= SOURCE DOCUMENT =
OK, so it looks like this class is actually happening, which is amazing! I'm glad (and surprised) that so many people are interested in this (especially in the shadow of Hollywood)! I think before the first class, it would be good for everyone to look at the Poetics of Cinema books by Raul Ruiz. They are easy to read, easy to find, and really get at the heart of the issue around film and narrative. Beyond that, I am open to having guest lecturers who are experts in a certain area we are covering come and talk. Jesse Richards from the remodernist movement can't make it out but is sending us some stuff to watch and notes to discuss. I'm open to ideas - people should email me if they think they know someone who would be a good fit for a guest lecture...  




Hey All,
Thanks for a great class. Here is a link to the blog I set up for the class:

Feel free to add to the blog!

First off, I’ll apologize for being rude and insulting, but to your credit your manifesto certainly got a rise out of me. I don’t know if I’d be able to share a definitive or correct discourse on either –ism because I suspect there isn’t one, and they seem to be progressive rather than oppositional, nor do I have perfect understanding of your manifesto. Nor can I be there tonight to answer to you.

But I will admit that my strong reaction really comes from the fact that I love all the same films that you do and have the same feelings about them and making films (I’m a super-8 shooter too) and was horrified to see what I love and do pinned down into a manifesto of “shoulds.” I come from experimental film, not feature film, and the modalities described as Remodernism (in particular “boredom”) I discovered years ago in structuralist films by, besides Warhol and Mekas, Benning, Snow, Frampton, Ackermann, Mencken, Schneeman, Brakhage, Gehr, Jacobs, Jarman, and others — and many others who have followed, employing in particular the long take and real time.

= PROVIDED MATERIAL =
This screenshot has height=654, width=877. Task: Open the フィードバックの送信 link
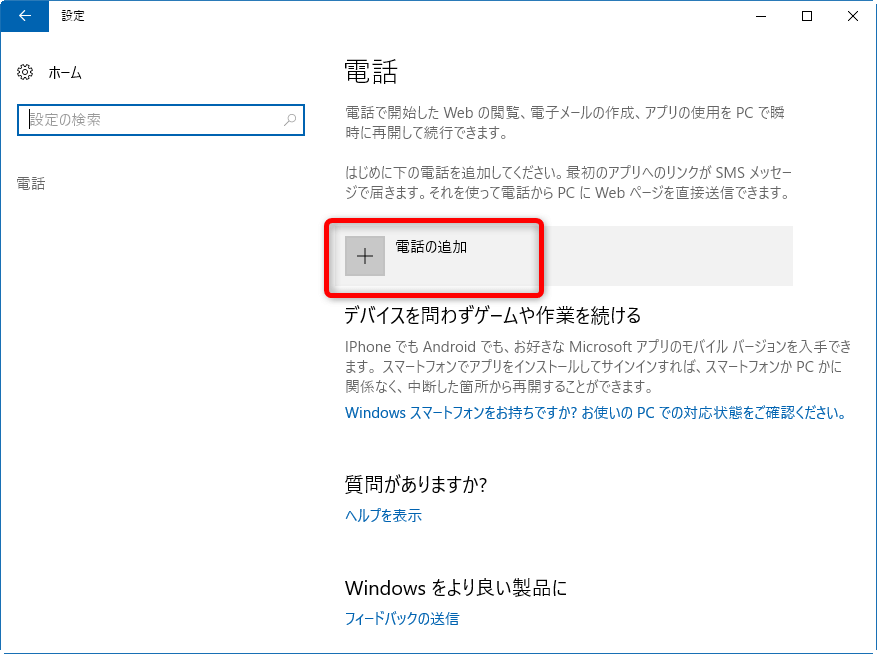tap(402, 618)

==

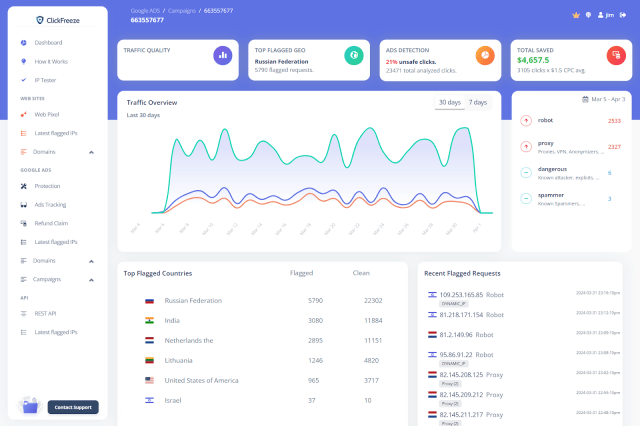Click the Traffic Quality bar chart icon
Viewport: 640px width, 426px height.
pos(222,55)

= DIRECTIONS =
A - In the text about the film class, whose books does the writer suggest everyone read before the first class?
B - Extend the text about the film class, starting after its final sentence.
The records come from a separate source.

= ANSWER LIST =
A - The Poetics of Cinema books by Raul Ruiz.

B -
Structuralist film was important politically for the same reason Postmodernism was in all forms – it brought awareness to the way whatever medium conditions meaning. Film has powerful propagandistic qualities and one way to become awake as to how film is working on us, rather than be its tool, is by using the long take, imperfections, jump cuts, and other convention-breaking strategies.

From my understanding, the long shot — looking at something for a long time — is originally Postmodern in intention because it calls attention to the conventions of the “right” or “wrong” construction of film, yet may be what you, we, experience as the “spiritual” because the experience is, finally, not theoretical. It’s the experience of a human looking at a world rendered in images in time. And it seems that that's what hasn't been accounted for.

Thanks Dana for the critical, thoughtful analysis of the manifesto. I hope that you will take the time to share your proper understanding of both modernism and post-modernism with the class.

Los Angles Times article on Bela Tarr and Laszlo Krasznahorkai,0,49...

Nice article, John. I really enjoyed your thoughtfulness and thoroughness.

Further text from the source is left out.